Given problem — Pick out every line below that contains the string "Task". Case counts.

Excerpted records —

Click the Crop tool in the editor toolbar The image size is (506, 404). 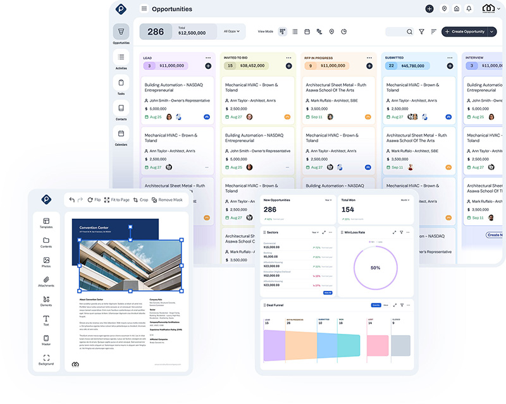[x=140, y=200]
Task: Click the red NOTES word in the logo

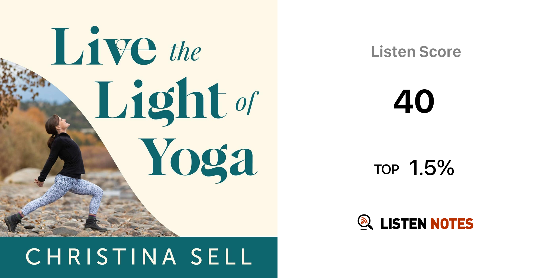Action: [x=452, y=224]
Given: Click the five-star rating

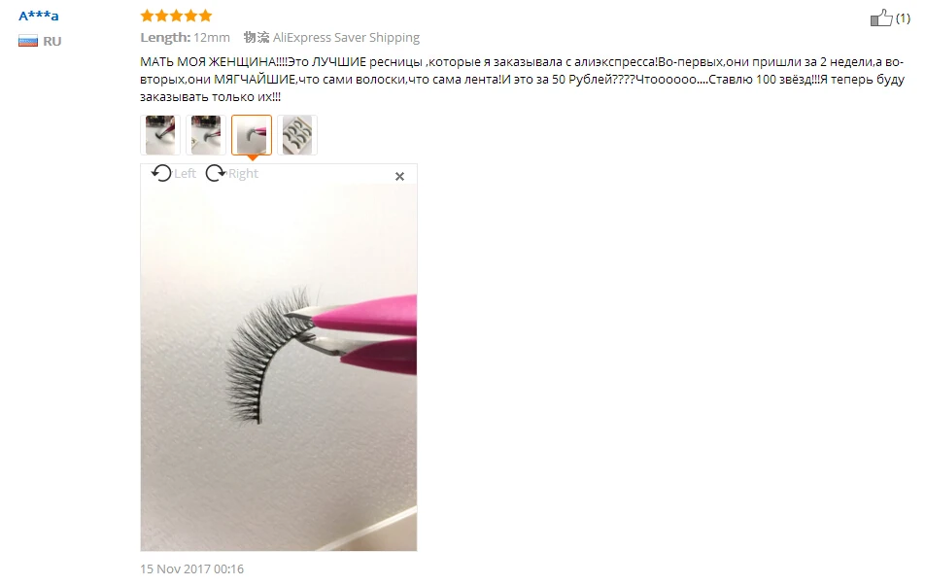Looking at the screenshot, I should (176, 16).
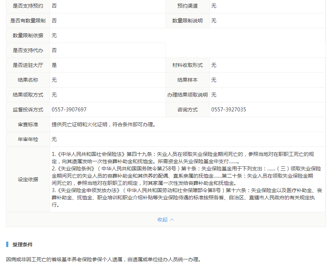Screen dimensions: 330x276
Task: Select the 受理条件 section heading
Action: [22, 245]
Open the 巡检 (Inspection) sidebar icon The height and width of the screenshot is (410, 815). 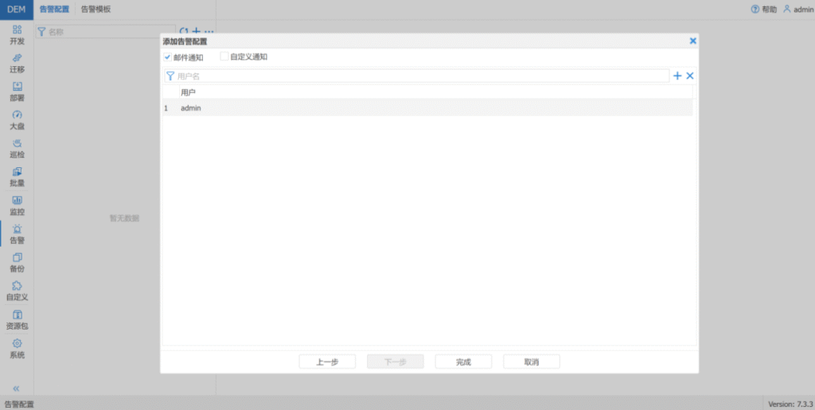(17, 149)
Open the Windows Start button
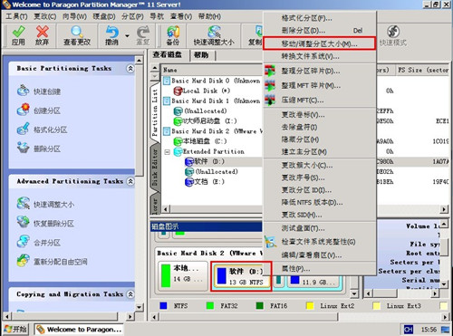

Exercise answer —
Task: Click the red NOTES word in the logo
Task: Select the 受理条件 section heading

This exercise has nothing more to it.